About 15% of UA can have heterologous elements, such as skeletal muscle, cartilage, fat, and other components. Such heterologous elements are less common than the homologous variant (7). We present a case of uterine adenosarcoma with sarcomatous overgrowth (UASO) with heterologous elements in a middle-aged woman, and we review its clinical-pathological characteristics and management.
Case Description
A 48-year-old woman with a gynecological-obstetric history of 2 pregnancies, obtained by cesarean section. Her condition began 6 months before admission, with intermittent metrorrhagia, dyspepsia, pain; increased abdominal volume and metrorragia were added. A Colposcopy and biopsy was performed, which reported a high-grade endometrial stromal sarcoma vs. carcinosarcoma. Subsequent symptoms were presented; abundant transvaginal bleeding and evidence of hypovolemic shock, requiring a transfusion of 3 blood packs and a hemostatic radiotherapy dose of 6 Gy. A revision of previous pathological material was requested to establish therapeutic conduct.
Diagnostic assessment
The slide review revealed a mixed malignant neoplasm consisting mostly of spindle-shaped and ovoid stromal cells arranged in a tapered pattern, with pale eosinophilic cytoplasm, nuclei with dense chromatin, evident nucleoli, and atypical mitoses; They coexisted with glands with an endometrial, tubular, and semitortuous appearance, lined by columnar epithelium with a proliferative appearance, with pseudostratified, discrete atypia, almost absent, without mitosis and luminal secretion. Around these glands, we observed packing of the spindle cells, arranged in a string of pearls pattern, and toward the periphery, there were paucicellular areas. The formation of “leaf-shaped” structures was also identified, with a low columnar epithelial lining, without atypia, and below it, the elongated cells described above. Extensive areas of highly cellular cartilage were identified, with moderate pleomorphism, hyperchromasia, and evident nucleoli. No areas of necrosis were identified. It was reported as UASO with heterologous elements of grade 2 chondrosarcoma (Figure 1).
Figure 1. Abdominal axial (A) and coronal (B) non-enhanced CT images show a large well-defined rounded tumor, with a heterogeneous appearance in the cervix and demonstrating mass effect in adjacent structures and preserving interface with the bladder wall and rectum. (C) Axial non-enhanced CT, three months after surgery shows a heterogeneous abdominal tumor that compresses and displaces adjacent structures.
A computed tomography scan was performed that showed a neoformative process at the cervical level (Figures 2A,B). An abdominal ultrasound reported a uterine morphological alteration, at the level of the isthmus with an oval nodule with poorly defined margins, with internal vascularity, the endometrium with homogeneous echogenicity, and without alterations in the ovaries.
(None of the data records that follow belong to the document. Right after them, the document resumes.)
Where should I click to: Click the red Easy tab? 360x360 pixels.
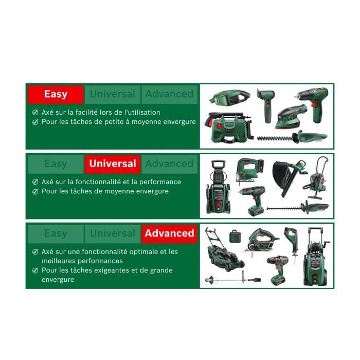pos(56,94)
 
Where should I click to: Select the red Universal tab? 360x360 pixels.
pos(113,164)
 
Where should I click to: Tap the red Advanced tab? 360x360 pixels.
pos(169,233)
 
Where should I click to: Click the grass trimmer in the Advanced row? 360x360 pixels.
pos(231,279)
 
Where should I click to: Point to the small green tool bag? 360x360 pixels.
pos(236,237)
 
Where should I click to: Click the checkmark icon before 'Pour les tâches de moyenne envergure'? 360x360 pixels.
pos(35,191)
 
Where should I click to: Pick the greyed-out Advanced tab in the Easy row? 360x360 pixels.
pos(169,94)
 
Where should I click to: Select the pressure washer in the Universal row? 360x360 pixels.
pos(217,188)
With these findings, she was scheduled for a total abdominal hysterectomy with bilateral salpingo-oophorectomy and appendectomy.
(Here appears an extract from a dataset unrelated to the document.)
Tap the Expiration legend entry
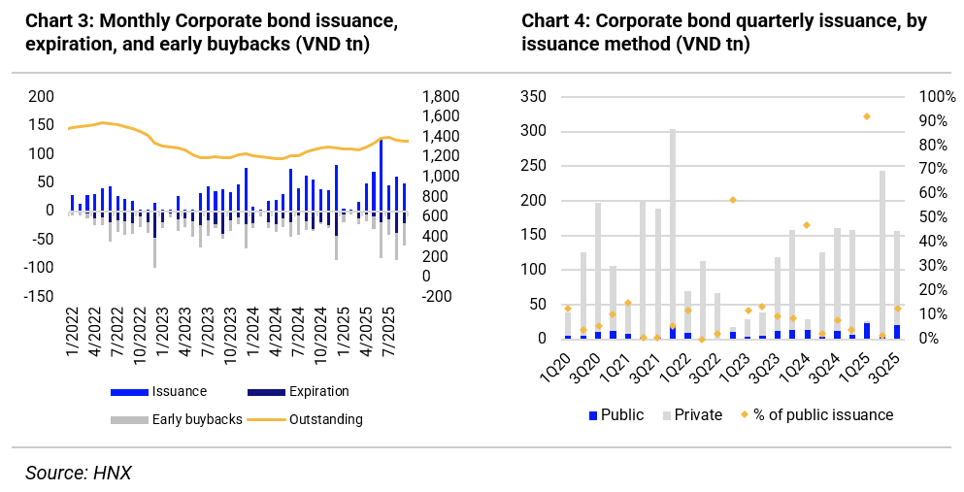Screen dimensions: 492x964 (318, 392)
Figure 2. Macroscopic surgical specimen. (A) External surface of the posterior aspect of the uterus, a lesion that completely distorts the architecture of the cervix can be seen, the lesion has a pseudo-encapsulated fleshy appearance with some areas of irregular myxoid appearance. (B) Uterus, cut surface, with tumor originating in the lower uterine segment, with protrusion through the endocervical canal and expansion of the exocervix, showing the involvement of the endocervical wall.
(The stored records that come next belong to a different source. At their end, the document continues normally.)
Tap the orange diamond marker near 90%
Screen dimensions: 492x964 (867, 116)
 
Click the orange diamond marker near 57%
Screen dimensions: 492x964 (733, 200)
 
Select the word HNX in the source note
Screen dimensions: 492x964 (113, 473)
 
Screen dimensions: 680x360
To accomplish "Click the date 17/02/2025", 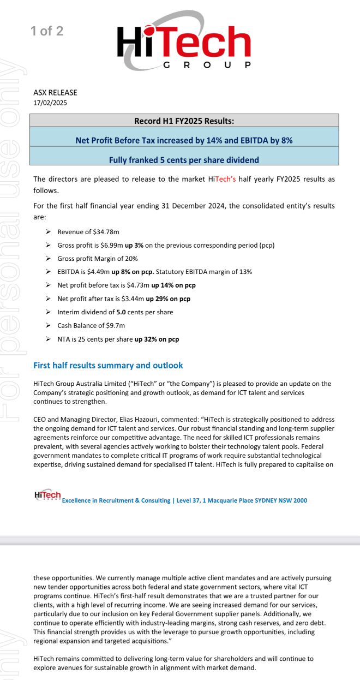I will (x=50, y=103).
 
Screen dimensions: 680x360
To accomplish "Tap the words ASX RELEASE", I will (x=55, y=93).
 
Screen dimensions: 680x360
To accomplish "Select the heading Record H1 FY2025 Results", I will (x=184, y=121).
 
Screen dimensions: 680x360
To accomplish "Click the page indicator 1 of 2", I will (x=47, y=31).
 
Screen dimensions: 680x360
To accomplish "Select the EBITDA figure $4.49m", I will (x=99, y=271).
We received in our pathological anatomy department a surgical specimen that included cervical, endocervical, and lower uterine segment deformity, identifying an irregular tumor located toward the left inferolateral portion. We observed a heterogeneous tumor originating in the lower uterine segment, 9 cm in diameter, friable, grayish-brown, with hemorrhagic areas and areas of cartilaginous appearance, protruding through the endocervical canal, with expansion to the exocervix, without ulceration of the epithelium. No involvement of the endometrium and myometrium of the fundus and uterine walls were identified; however, there is 100% invasion of the left muscular wall of the lower uterine segment (Myometrium of the lower uterine segment thickness: 1.7 cm. Tumor size: 9 cm) (Figure 3). The rest of the organs sent did not present macroscopic alterations. The histological sections showed what was previously observed, direct involvement of the left parametrium of endometrial stromal sarcoma and chondrosarcoma component, without vascular invasion. Surgical margins were negative. Immunohistochemistry was positive for CD10, estrogen and progesterone receptors, p53, cyclin D1, WT1, PMS2, b-catenin an S100, it last found chondrosarcoma component (Figure 4). The final diagnosis was UASO with heterologous elements of grade 2 chondrosarcoma, with extension toward the endocervix and protrusion of the endocervical canal (pT1C, FIGO IB).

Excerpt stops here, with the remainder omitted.